***** RECORDS TO USE *****
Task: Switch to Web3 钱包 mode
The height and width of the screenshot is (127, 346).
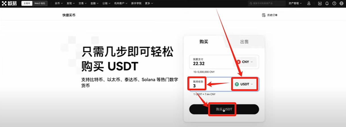Action: pyautogui.click(x=40, y=3)
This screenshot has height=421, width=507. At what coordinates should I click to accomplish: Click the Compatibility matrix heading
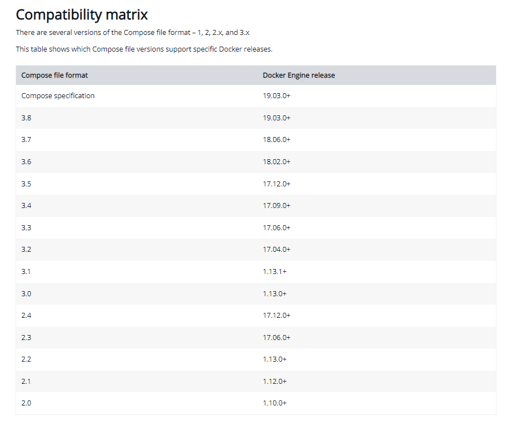pyautogui.click(x=82, y=14)
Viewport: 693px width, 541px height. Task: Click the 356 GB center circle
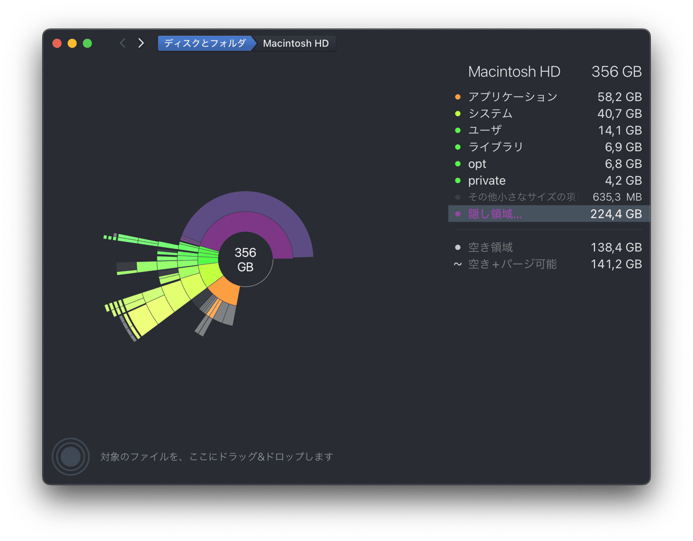246,260
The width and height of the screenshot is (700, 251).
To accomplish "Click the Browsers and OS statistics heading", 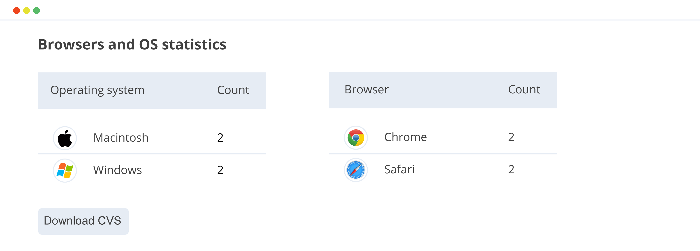I will point(132,44).
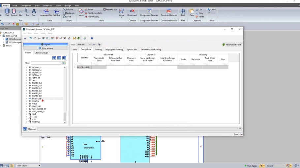300x168 pixels.
Task: Click the Paste clipboard icon
Action: 192,12
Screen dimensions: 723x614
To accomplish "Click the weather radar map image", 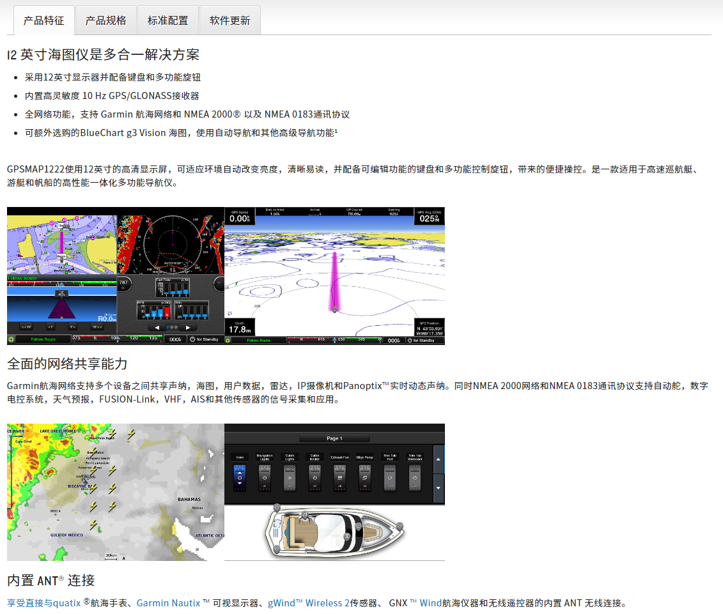I will click(116, 492).
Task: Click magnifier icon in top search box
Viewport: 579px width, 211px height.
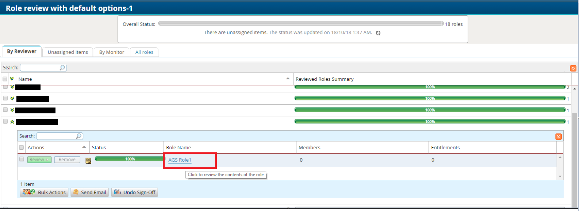Action: pos(62,68)
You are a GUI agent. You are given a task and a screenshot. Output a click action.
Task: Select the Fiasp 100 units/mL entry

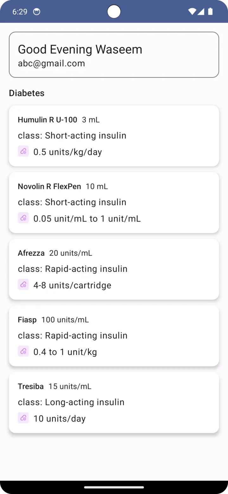(114, 336)
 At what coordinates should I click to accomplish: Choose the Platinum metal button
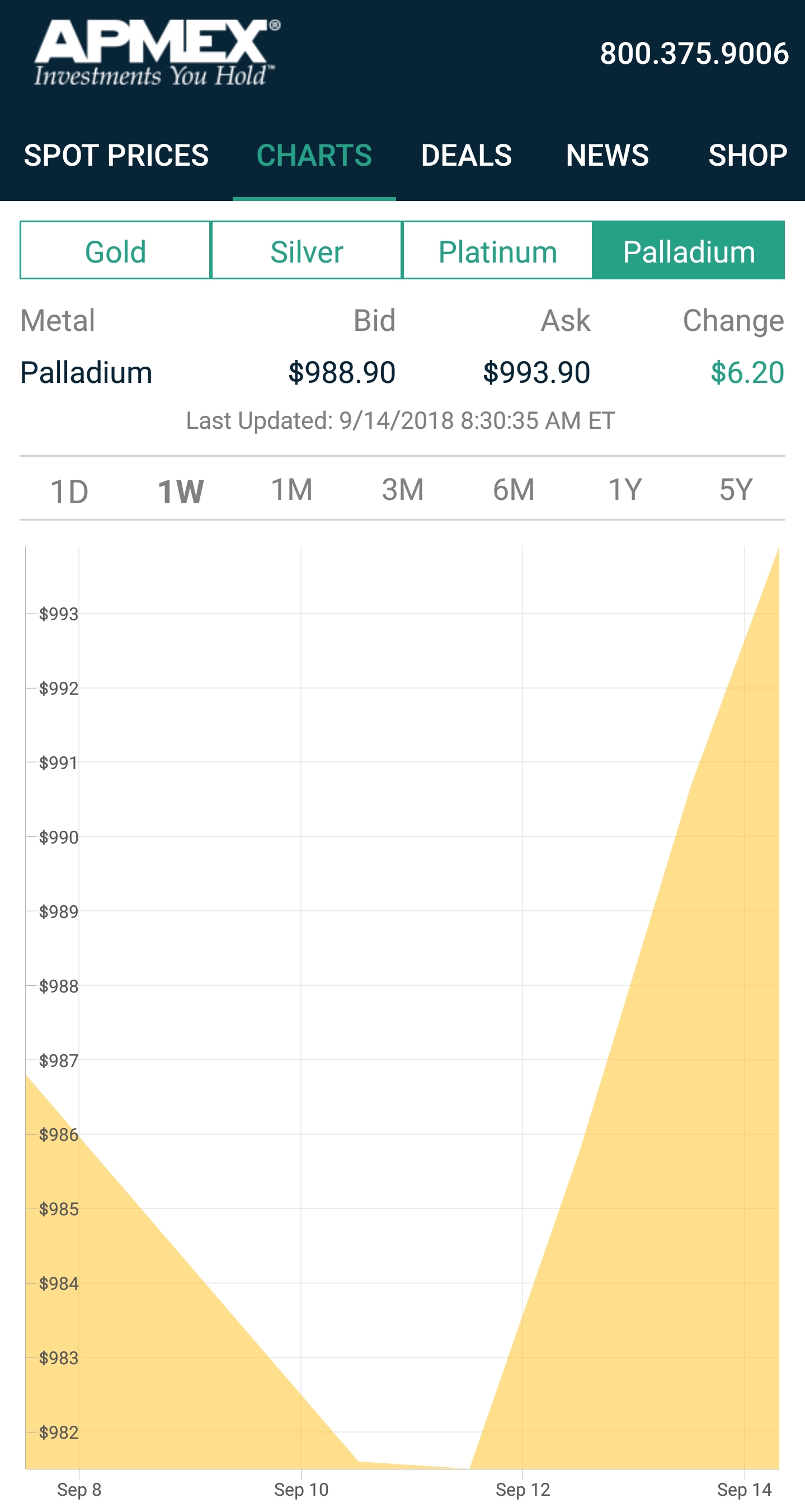(x=497, y=252)
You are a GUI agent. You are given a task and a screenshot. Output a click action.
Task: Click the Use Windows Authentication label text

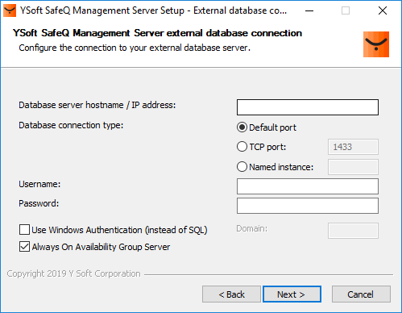[x=119, y=230]

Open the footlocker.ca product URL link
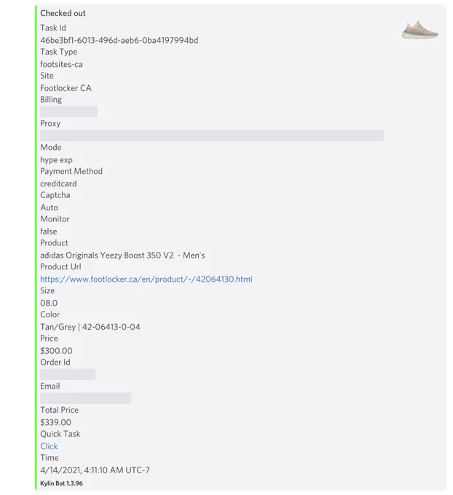(x=146, y=279)
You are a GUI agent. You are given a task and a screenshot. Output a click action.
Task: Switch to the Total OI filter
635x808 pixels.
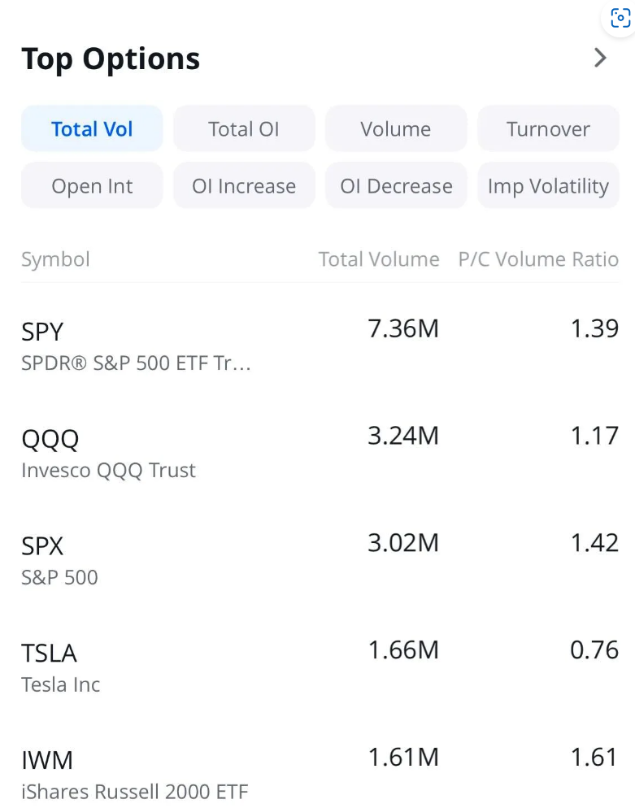244,129
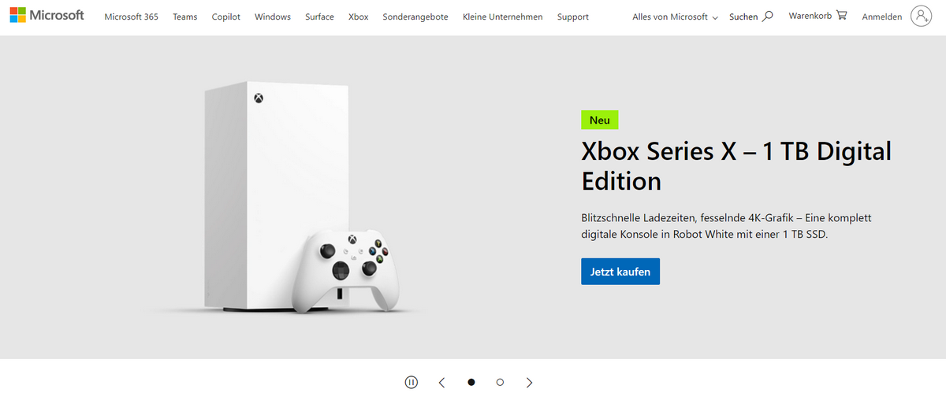
Task: Open the Windows navigation item
Action: click(273, 17)
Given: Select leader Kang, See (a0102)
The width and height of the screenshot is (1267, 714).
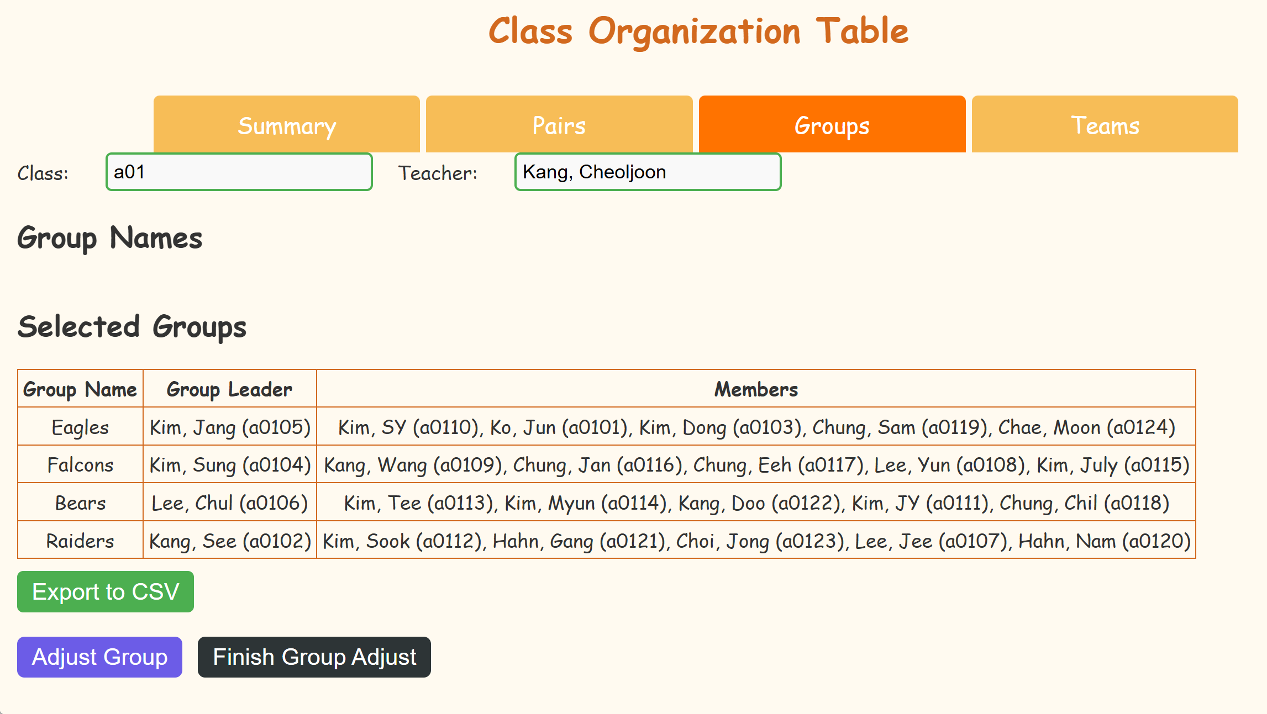Looking at the screenshot, I should pyautogui.click(x=230, y=541).

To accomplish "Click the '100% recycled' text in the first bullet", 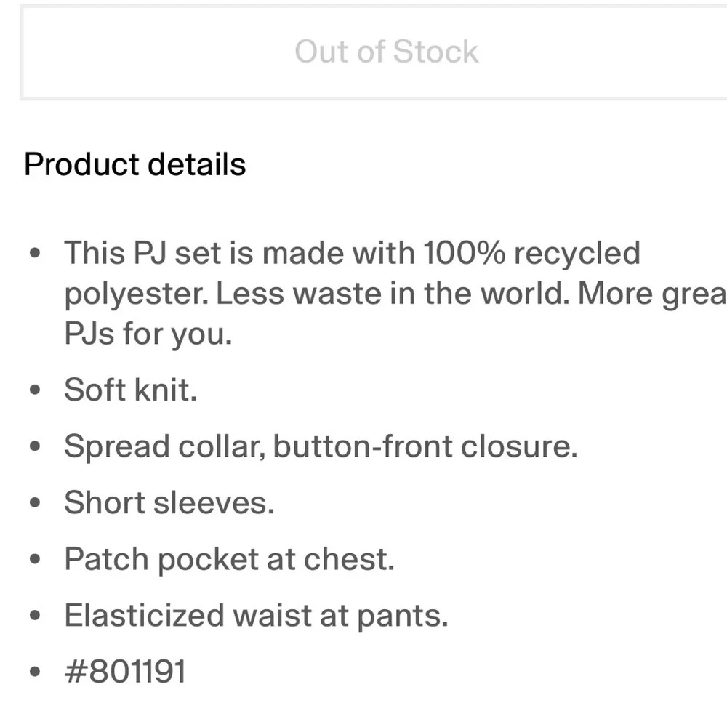I will tap(532, 253).
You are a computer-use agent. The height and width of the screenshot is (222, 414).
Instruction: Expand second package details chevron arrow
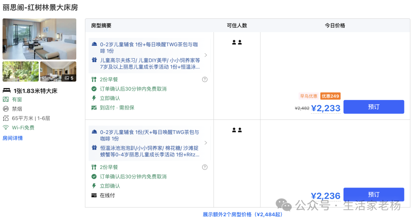point(206,143)
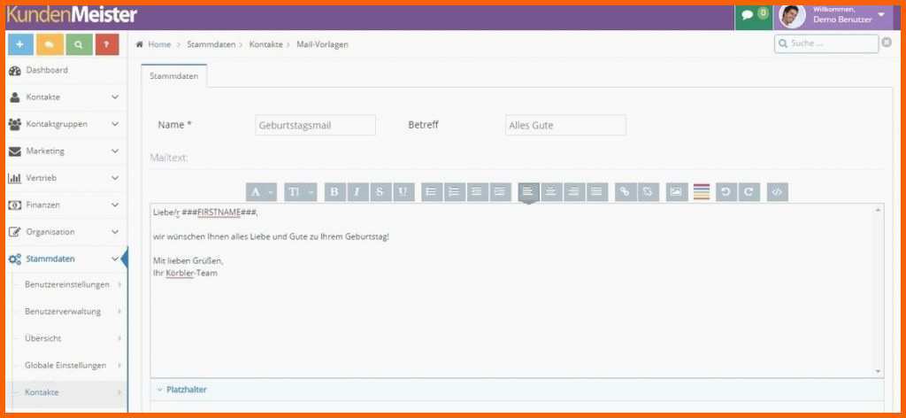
*****
» **THE TASK**
Every line that includes "Switch" must be copied from the material above.

» **RESPONSE TO THIS TASK**
Task: Switch to Web3 钱包 mode
Task: Switch to the Total OI filter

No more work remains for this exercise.